PROBLEM REQUIREMENTS:
Reply with one number: the count of lines in the records below that hold "Focus".

RECORDS TO USE:
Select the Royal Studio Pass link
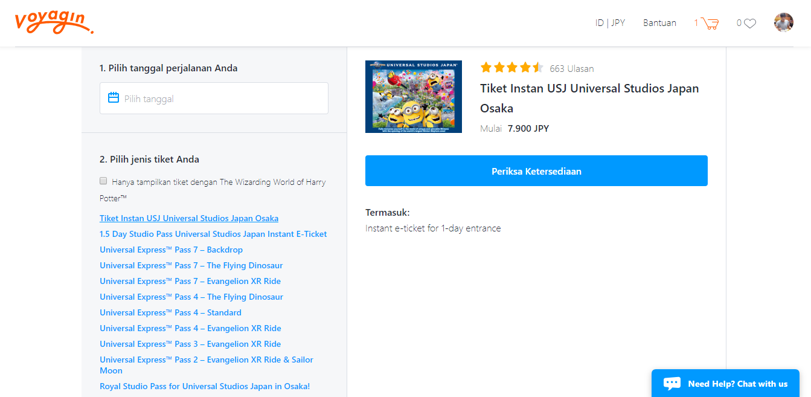The width and height of the screenshot is (811, 397). click(205, 386)
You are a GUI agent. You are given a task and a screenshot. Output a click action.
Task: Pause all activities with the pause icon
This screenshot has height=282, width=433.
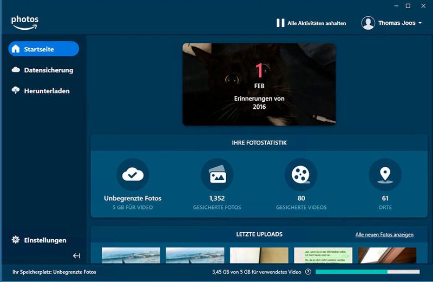pos(280,23)
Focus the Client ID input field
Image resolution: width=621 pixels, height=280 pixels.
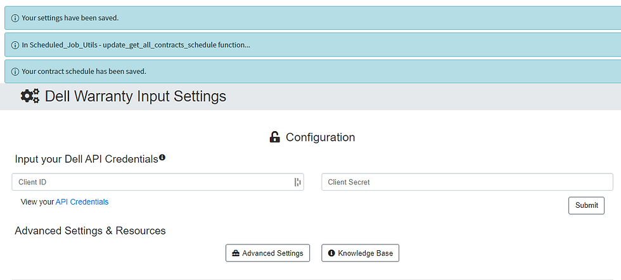tap(152, 182)
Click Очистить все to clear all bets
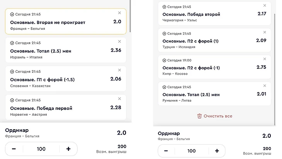The height and width of the screenshot is (159, 282). [x=217, y=116]

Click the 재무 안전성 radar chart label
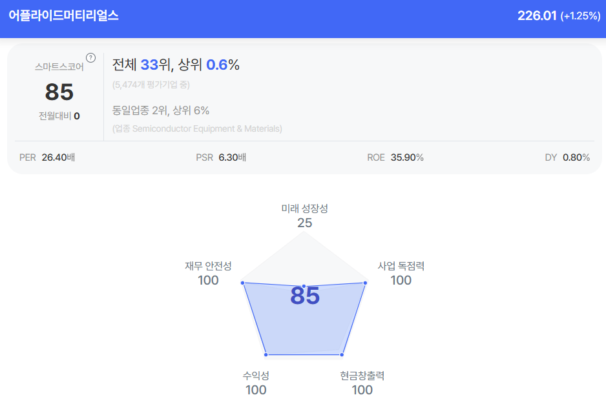pos(208,266)
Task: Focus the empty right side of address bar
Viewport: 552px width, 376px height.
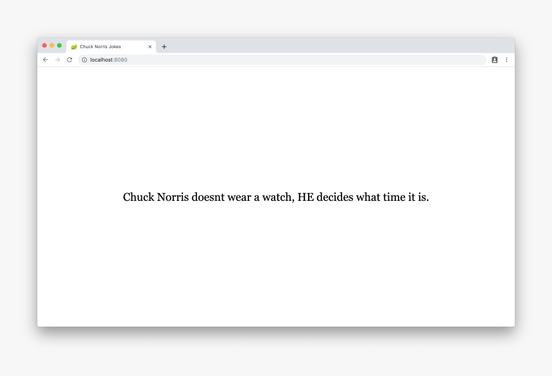Action: (x=321, y=60)
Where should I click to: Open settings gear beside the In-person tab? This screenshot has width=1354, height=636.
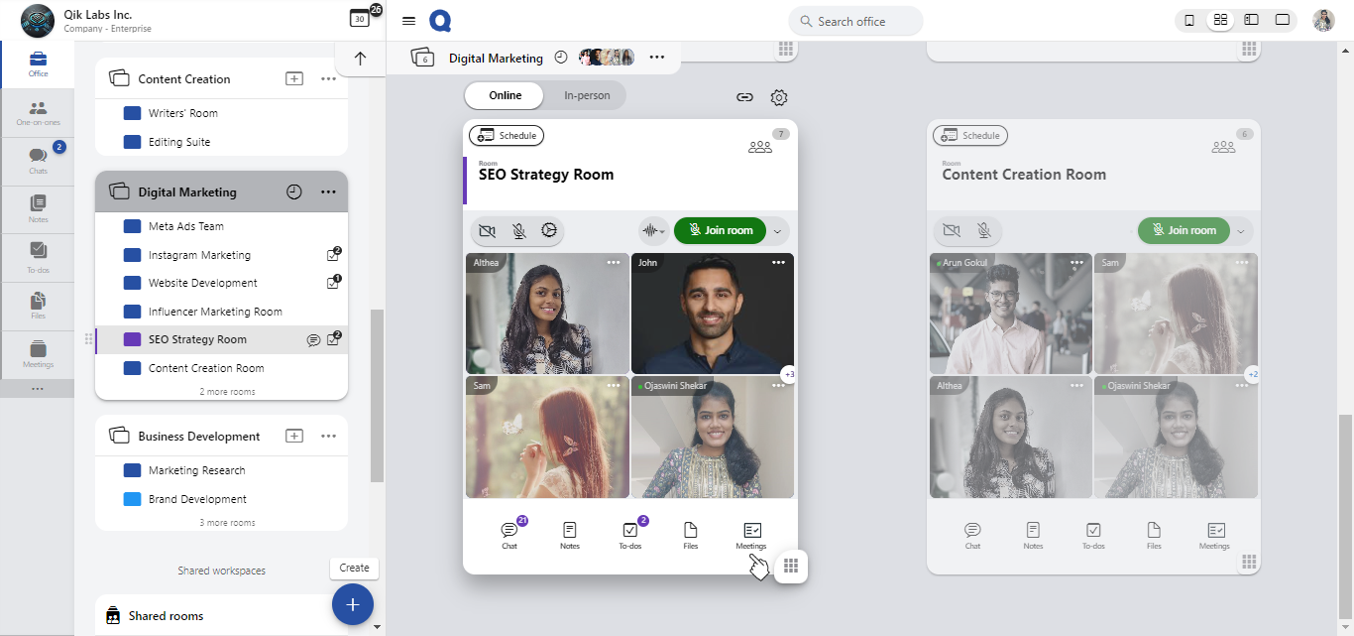(779, 97)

ANSWER TO THIS TASK:
2